PROGRAMME NOTES
7 May 2006
The Soviet Dissidents
If we are to trust one of Russia’s greatest authors, Feodor Dostoyevsky, introspection, self-doubt, pessimism and individualism, as well as mysticism and deep religiosity, typified true Russian spirituality at the turn of the last century.
Political and ideological oppression, as well as miserable living conditions, brought on with the reign of Communism after 1917 did little or nothing to foster a change in these characteristics, yet demanded that they be completely eradicated and replaced with false optimism, cheerfulness, self-assurance and collectivism.
Avant-garde ideas in art were deemed “dangerous” by the dictatorial socialist regime and artists were denied their freedom to create as inspired by reality; instead they were forced to adopt an artistically monstrous ideology called “socialist realism”.

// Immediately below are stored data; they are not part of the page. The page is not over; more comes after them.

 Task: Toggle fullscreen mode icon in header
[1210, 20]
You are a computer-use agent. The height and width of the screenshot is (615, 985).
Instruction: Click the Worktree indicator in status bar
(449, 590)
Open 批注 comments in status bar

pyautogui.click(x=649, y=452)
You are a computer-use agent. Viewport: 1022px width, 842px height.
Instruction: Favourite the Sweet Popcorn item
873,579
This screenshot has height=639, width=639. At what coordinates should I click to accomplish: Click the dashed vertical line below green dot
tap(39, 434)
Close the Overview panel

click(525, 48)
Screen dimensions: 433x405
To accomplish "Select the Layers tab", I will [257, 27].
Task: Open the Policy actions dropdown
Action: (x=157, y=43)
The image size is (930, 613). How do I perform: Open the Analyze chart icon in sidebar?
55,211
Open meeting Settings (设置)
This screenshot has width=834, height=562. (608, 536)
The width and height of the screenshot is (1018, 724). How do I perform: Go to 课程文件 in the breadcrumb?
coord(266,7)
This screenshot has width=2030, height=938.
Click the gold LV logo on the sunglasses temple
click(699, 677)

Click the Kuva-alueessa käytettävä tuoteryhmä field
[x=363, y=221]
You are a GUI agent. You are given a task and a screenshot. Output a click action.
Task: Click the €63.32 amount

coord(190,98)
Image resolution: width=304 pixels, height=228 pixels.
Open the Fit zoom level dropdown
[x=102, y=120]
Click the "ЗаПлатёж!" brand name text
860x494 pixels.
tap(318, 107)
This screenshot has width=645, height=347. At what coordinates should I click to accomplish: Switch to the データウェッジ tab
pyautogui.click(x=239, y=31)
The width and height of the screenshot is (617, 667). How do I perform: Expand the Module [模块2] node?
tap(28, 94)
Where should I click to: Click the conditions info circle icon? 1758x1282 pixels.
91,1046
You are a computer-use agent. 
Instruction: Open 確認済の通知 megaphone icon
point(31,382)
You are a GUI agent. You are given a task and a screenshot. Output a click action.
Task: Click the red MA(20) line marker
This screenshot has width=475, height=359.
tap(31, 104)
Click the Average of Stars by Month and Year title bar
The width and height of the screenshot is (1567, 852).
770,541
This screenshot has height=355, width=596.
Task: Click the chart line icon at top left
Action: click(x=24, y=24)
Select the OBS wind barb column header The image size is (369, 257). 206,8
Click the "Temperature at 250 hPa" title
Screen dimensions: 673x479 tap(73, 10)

In the 1920s Lenin proudly confessed himself a “barbarian” and declared war on all “isms” (as he referred to Expressionism, Cubism, Futurism etc.), claiming that art should be “for everyone”, i.e. tailored to please millions of previously illiterate peasants, as well as serve the ideological purposes of the Communist Party. But it wasn’t until Stalin’s regime in the 1930-1950s that Lenin’s ideas (or rather, anti-ideas) were fully imposed on the intelligentsia, with all the consequences issuing from it.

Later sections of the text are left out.